The daring lecture where he amuses himself. He is a dangerous creature too: "He cut her throat."

The author mocks too: "Wouldn't he be lonely?" sighed a girl; "A nervous girl ventured ... "[and the rest of a mock on pseudo-sophistication against "the ancient mind"]

I agree with Judy that the dream work and Mrs de Groot are well chosen as parallels and reinforcements.

There is academic satire here too and Katje's position made her a sympathetic figure for me. I did like Jackson said to her when she asked him if his aunt who was a cleaning woman "minded her work?"

"Jackson pulled up opposite the bus stop. 'She said you just do what it comes to you to do and thank God for it" (p. 32).

Yes. Weyland does what it comes to him to do -- though, and this makes me smile, he doesn't thank God for it.

The book makes me smile in odd ways; it's a kind of snarl-smile at moral cant which I nonetheless feel real sympathy with. I am also drawn to the sexuality of it - for no matter how Weyland denies any sexual content, it's there; he's alluring. Handsome. There's the line "he had the aspect of an old hawk, intent but aloof". There is the whiff of the Montonis of gothic, but it's better for the image is natural. There's a line in a Nancy Griffin song (she's a folk-singer I like very much) where she sings of a hawk flying high on a wing. The Mercedes is Weyland's wing - did anyone else remember the evil aggresive Cropper who also got about in a Mercedes?

Cheers to all
Ellen

Re: Vampire Tapestry and The Great Divorce: Why the American South or Southwest?

This chapter also led me to wonder why Louisiana is so often a focus for modern US gothic. Anne Rich sets her book in Louisiana. So too several of Valerie Martin's, and this second reading made me recall Martin's The Great Divorce.

Arizona (or is the place New Mexico) is not Louisiana, but still the "feel" of this book recalled Valerie Martin's. The Great Divorce also makes the same parallels between men and wild animals. Martin's book is interwoven instead of separate episodes, but they go back and forth in time. Women are peculiarly vulnerable, and there is a strong woman who deals with ill tiger-cats.

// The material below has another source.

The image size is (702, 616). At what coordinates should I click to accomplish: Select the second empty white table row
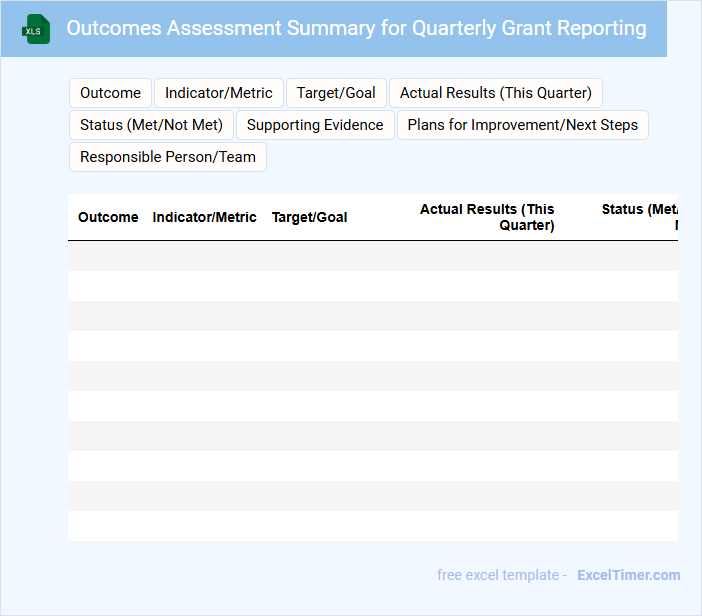pos(372,346)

Martin does not write vampire fiction, and The Great Divorce doesn't even have any real supernatural. But she did rewrite Jekyll and Hyde and other of her stories and novels are gothics.

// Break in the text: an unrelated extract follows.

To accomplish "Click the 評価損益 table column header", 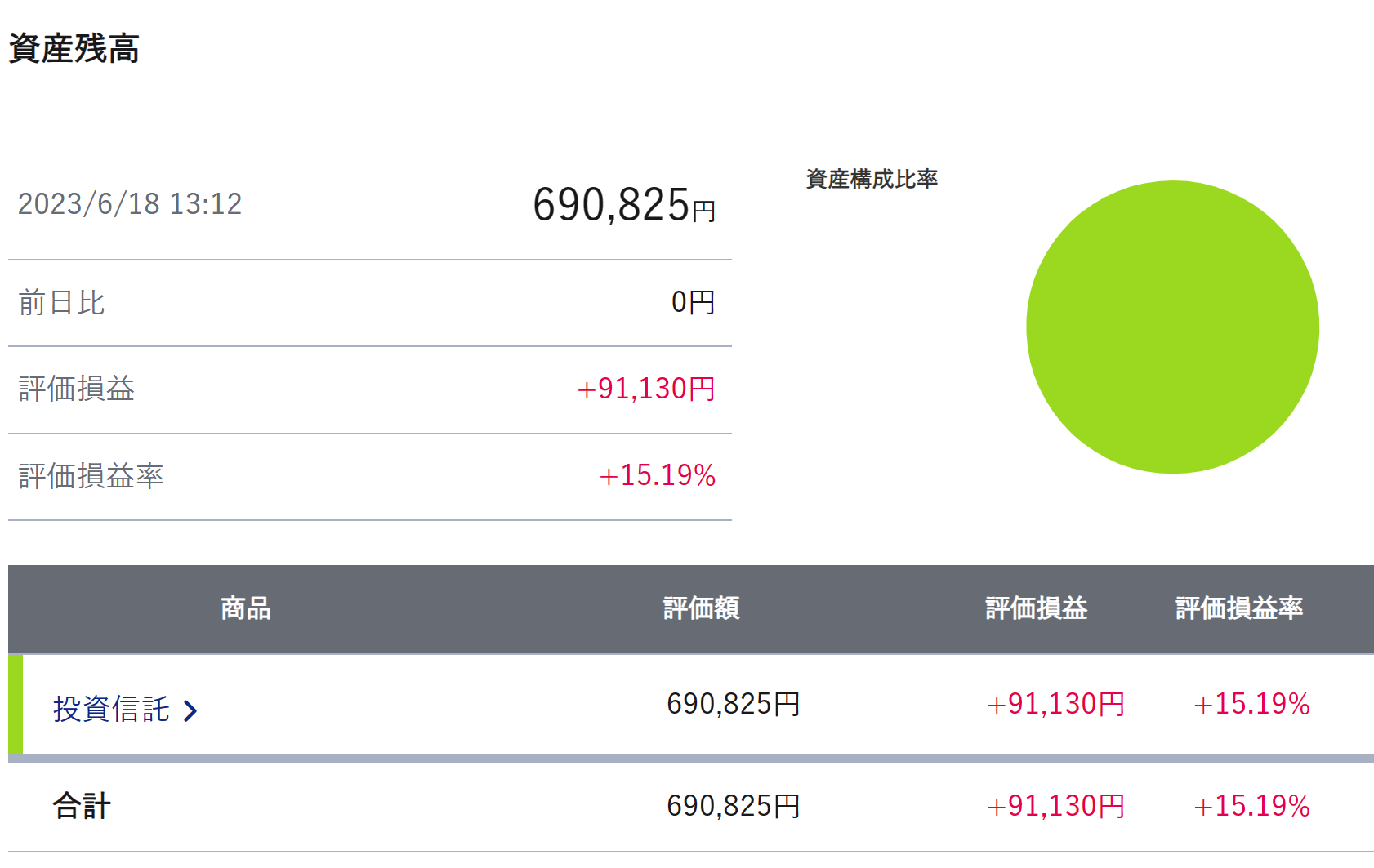I will coord(1036,608).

I am wondering if Charnas loses anything but not building the usual atmosphere of palpable dread and anxiety and keeping the uncanny at the margins of her text.

Cheers to all, Ellen

To Litalk-l

December 10, 2001

Re: The Vampire Tapestry: Katja de Groot and Jessica Lange as Rob Roy's woman

Laura Carroll's posting [now lost] is very interesting. I agree that Katje de Groot functions as a sort of Van Helsing figure: that she mocks the character points to the consciousness of this identification in the text.

I'm not troubled by her as a character in a fiction. I often distinguish between the way I feel about characters in fictions and people in real life. Were I to meet with such a woman in real life I might keep away; I doubt we'd have much to say to one another; I would not like her reactionary views. Of course there might be much else to her I would like (though maybe not), at any rate much that no book could easily dramatize unless it were a Tolstoi like fiction, and even then it would be shaped to a purpose.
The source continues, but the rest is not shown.